Unidentified French makers, Milliners’ heads, 1820-70, Carved wood, papier-mâché, 13 ½, 17, 15 in. height, New-York Historical Society, INV.8708, INV.8709, INV.8707
Making it Modern: The Folk Art Collection of Elie and Viola Nadelman
Sep 5, 2015 to Nov 29, 2015
An exciting exhibition culled from the New-York Historical Society’s extraordinary trove of over 2,000 folk art objects acquired by the avant-garde sculptor Elie Nadelman (1882–1946) and his wife, Viola Spiess Flannery Nadelman (1878–1962). As the first major examination of Nadelman’s seminal role in folk art collecting, this exhibition will make a significant contribution to the field of folk art studies.
Elie Nadelman is widely recognized for his elegant, modernist sculpture. Less familiar is his pioneering folk art collection, an impressive but little-known material legacy that survives at the New-York Historical Society. Influenced by the folk arts of his native Poland and other European countries, Nadelman began collecting after immigrating to New York City in 1914, an activity that accelerated after his marriage in 1919.

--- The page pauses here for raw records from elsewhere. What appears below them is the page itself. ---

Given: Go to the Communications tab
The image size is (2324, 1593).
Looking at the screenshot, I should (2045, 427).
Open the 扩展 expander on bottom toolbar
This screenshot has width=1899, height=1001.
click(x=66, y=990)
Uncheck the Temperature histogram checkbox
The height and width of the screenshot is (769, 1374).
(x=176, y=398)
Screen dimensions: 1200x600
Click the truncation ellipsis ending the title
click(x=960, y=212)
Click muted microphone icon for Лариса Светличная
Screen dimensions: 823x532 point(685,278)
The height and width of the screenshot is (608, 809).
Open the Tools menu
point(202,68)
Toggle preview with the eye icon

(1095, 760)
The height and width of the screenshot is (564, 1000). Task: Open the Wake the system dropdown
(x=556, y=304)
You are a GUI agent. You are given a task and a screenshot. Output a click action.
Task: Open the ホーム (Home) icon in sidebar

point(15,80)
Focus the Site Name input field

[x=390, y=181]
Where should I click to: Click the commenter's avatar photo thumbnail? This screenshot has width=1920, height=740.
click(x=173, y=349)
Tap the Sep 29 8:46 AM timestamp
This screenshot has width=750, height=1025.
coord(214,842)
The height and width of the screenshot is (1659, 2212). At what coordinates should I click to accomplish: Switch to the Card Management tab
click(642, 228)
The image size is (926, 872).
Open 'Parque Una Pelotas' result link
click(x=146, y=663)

The Nadelmans’ acquisitions spanned a wide geographic range and a great variety of media—furniture, sculpture, paintings, ceramics, glass, iron, pewter, drawings, watercolors and household tools. Beginning in 1926, they displayed the collection in their Museum of Folk and Peasant Arts, built on their estate in Riverdale, New York. The first museum in the United States devoted exclusively to folk art, it was also the first in the world to focus on the European origins of American folk art.
Making it Modern will showcase approximately 100 objects displayed in groupings akin to those devised by the Nadelmans in their museum. The majority will be drawn from New-York Historical's holdings, supplemented by a few key loans. Several examples of Nadelman's "modern" sculpture will help to explore the influence of folk art on the artist’s own oeuvre.